Por Alejandro Arriaza
No fue sino hasta el tercer intento que logré llegar a donde reposan los restos del Gran Lengua. Se hizo de rogar el Nobel, divo hasta después de muerto. Pero valió la pena. El primer intento fue truncado por la lluvia. Luego de un largo día recorriendo Montmartre, la basílica de Sacre Coeur y Pigally con mi guía, anfitrión y amigo, el maestro de taichí y lutier radicado en Francia desde hace más de veinticinco años, José Rosales Estrada, llegamos al cementerio Père Lachaise, la legendaria ciudad parisina de los muertos, a cumplir uno de los últimos puntos importantes que quedaban en mi agenda de visitas en la Ciudad Luz.
El cielo había estado gris todo el día, y empezaba a soltar una que otra gota solitaria, pero pensaba que tenía al menos tiempo de llegar a la tumba, plantarme ante ella y salir. Encontrarla empezó a ser un problema, en aquel severo laberinto de cajas de concreto y estatuas coquetas. Encontramos a unos jardineros del cementerio reunidos, y pensamos preguntarles. Los hombres descansaban de su ardua labor fumándose un tremendo churro (ah, las cosas que se ven en Europa), y la mayoría se me quedó viendo como marciano cuando en mi francés de megapaca les pregunté por la tumba de Miguel Ángel. Uno de ellos tuvo de pronto una cara de inspiración. “¡Ah, sí!
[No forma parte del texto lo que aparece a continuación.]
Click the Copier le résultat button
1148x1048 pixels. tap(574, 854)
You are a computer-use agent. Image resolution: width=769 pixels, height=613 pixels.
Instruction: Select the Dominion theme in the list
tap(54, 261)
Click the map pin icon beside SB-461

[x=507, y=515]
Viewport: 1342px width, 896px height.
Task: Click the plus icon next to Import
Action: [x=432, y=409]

El escritor, sí…uh…vea, vaya recto hacia allá, luego gire a la derecha y va a encontrar un gran edificio.” “¿Y allá está Asturias?” pregunto yo. “No, esas son las oficinas centrales, ahí le informan dónde está enterrado.” “Ah vaya, muchas gracias por la ayuda” (aunque de hecho al final sí lo fue).
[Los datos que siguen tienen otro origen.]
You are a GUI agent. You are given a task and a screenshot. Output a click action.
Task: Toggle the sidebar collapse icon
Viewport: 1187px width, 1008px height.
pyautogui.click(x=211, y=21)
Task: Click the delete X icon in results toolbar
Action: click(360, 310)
Luego de despedirnos de los jardineros, que nos ofrecieron amablemente regalarnos el porro, ofrecimiento que declinamos con igual amabilidad, encontramos las citadas oficinas, y ahí me dieron un plano detallado del cementerio. ¡Bingo!
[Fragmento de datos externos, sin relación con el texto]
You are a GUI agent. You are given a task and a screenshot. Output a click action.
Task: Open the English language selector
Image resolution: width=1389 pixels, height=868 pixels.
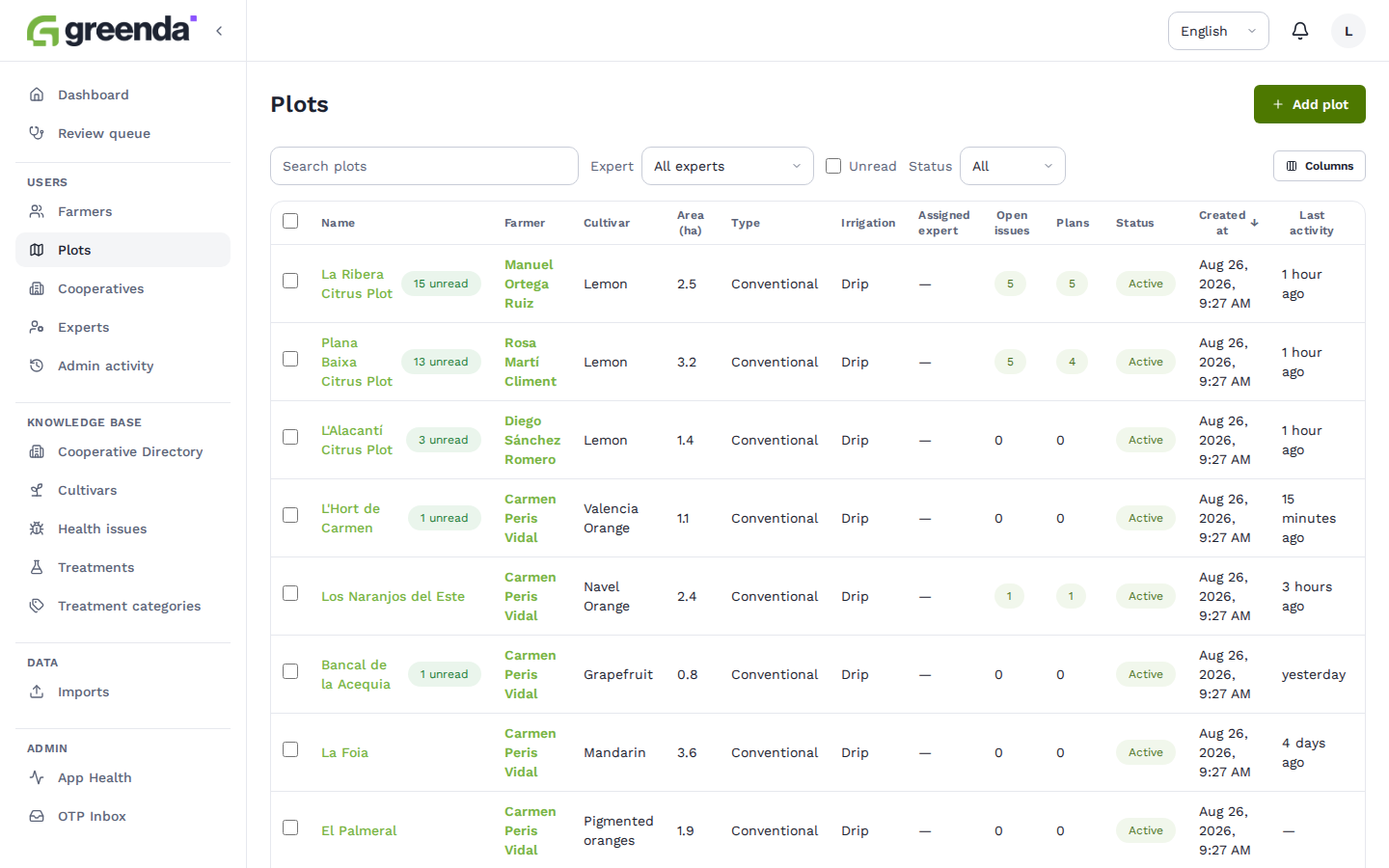[x=1218, y=31]
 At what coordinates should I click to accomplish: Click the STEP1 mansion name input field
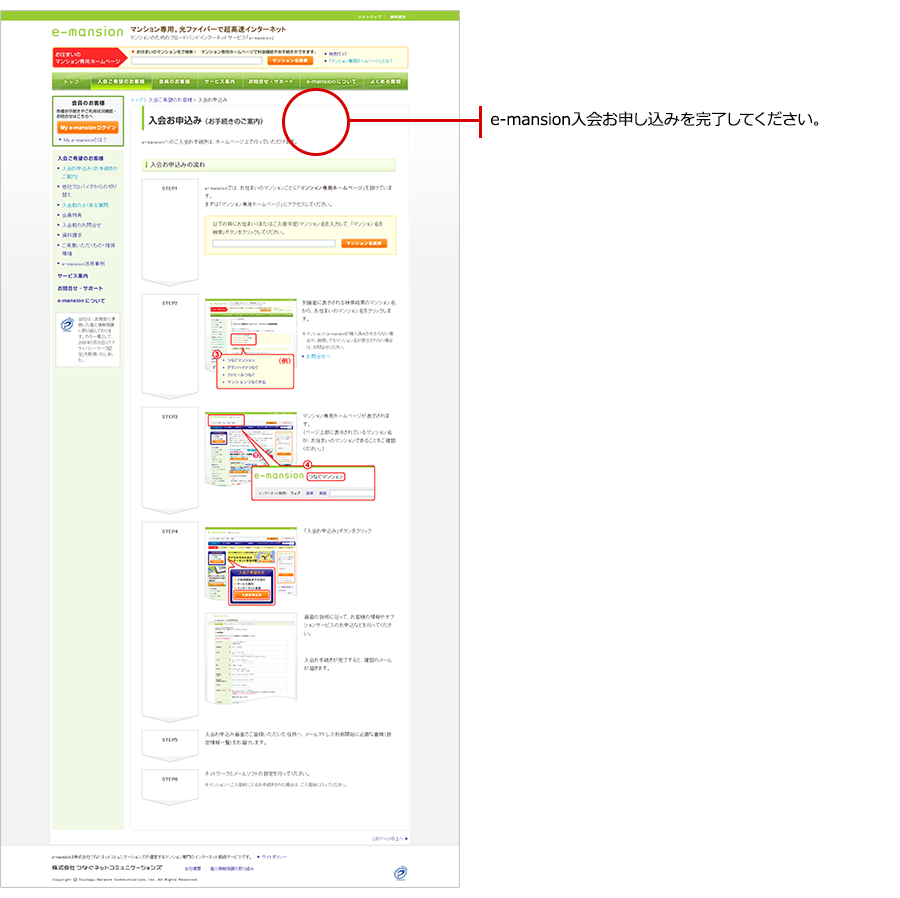tap(273, 243)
Al salir del edificio, las gotitas se habían vuelto una lluvia recia. Yo estaba agotado por el día de caminata (el segundo en línea, el anterior había sido igual de kamikaze) y de pronto ya no tuve ganas de ver tumbas ni lenguas ni porros ni nada, sólo de llegar a un sitio seco y caliente dónde descansar y tomarme un café, así que salimos en busca de la boca de metro más próxima y nos marchamos.
El segundo intento, menos pintoresco, fue una semana más tarde, ya en solitario. Decidí ir primero al museo del Louvre, y tras pasarme varias horas viendo cuadros de pintores franceses, españoles, italianos y holandeses, llegué al cementerio veinte minutos después de su hora de cierre. ¡Rayos de nuevo!
Por fin, la tercera fue la vencida. Resultó que la primera vez había estado mucho más cerca de la tumba del escritor de lo que imaginaba. Mapa en mano, en un instante estaba frente a la famosa réplica de la estela 14 de Ceibal (San Google dixit), que rompe audazmente el panorama de lápidas cuadradas que la rodean. Debo confesar que no estaba preparado para la emoción que me llenó. Quería ver la tumba de Asturias como una curiosidad, un lugar famoso, pero el poder de esa estela se percibe en cada rincón de los alrededores. Y todos los que pasan aunque vayan buscando a alguien más (a Jim Morrison, la mayoría), se detienen a ver quién es el inquilino de tan notable tumba. Asturias, campeón del realismo mágico, llena de una sensación alucinante inclusive el cementerio donde reposa. Invita a sentarse frente a la estela, y a dejar que el silencio lo penetre todo y lo haga todo diferente. Luego de visitar al más famoso de los huelgueros sancarlistas, una vuelta por el cementerio, aprovechando que el día era espléndido, no cayó mal.
La tumba de Morrison , el vocalista de los Doors, caótica y desordenada, decepciona un poco. Rodeada de vallas metálicas (porque la genta hacía literalmente de todo encima de la losa), la gente le deja de ofrenda pulseras de tela, cigarrillos y hasta chicles masticados. Allá cada quién. Por ahí andan también durmiendo el sueño hondo el buen Chopin, el genial pintor francés Theodore Gericault, el mentalista Allan Kardec y su tumba llena de dólmenes, los monumentos a los caídos en las guerras mundiales, y tantos otros, célebres y desconocidos, que reposan en Père Lachaise, el cementerio hasta donde llegó el realismo mágico de Miguel Ángel Asturias a trenzar historias con el silencio, desafiando a la muerte.
…el poder de esa estela se percibe en cada rincón de los alrededores. Y todos los que pasan aunque vayan buscando a alguien más (a Jim Morrison, la mayoría), se detienen a ver quién es el inquilino de tan notable tumba.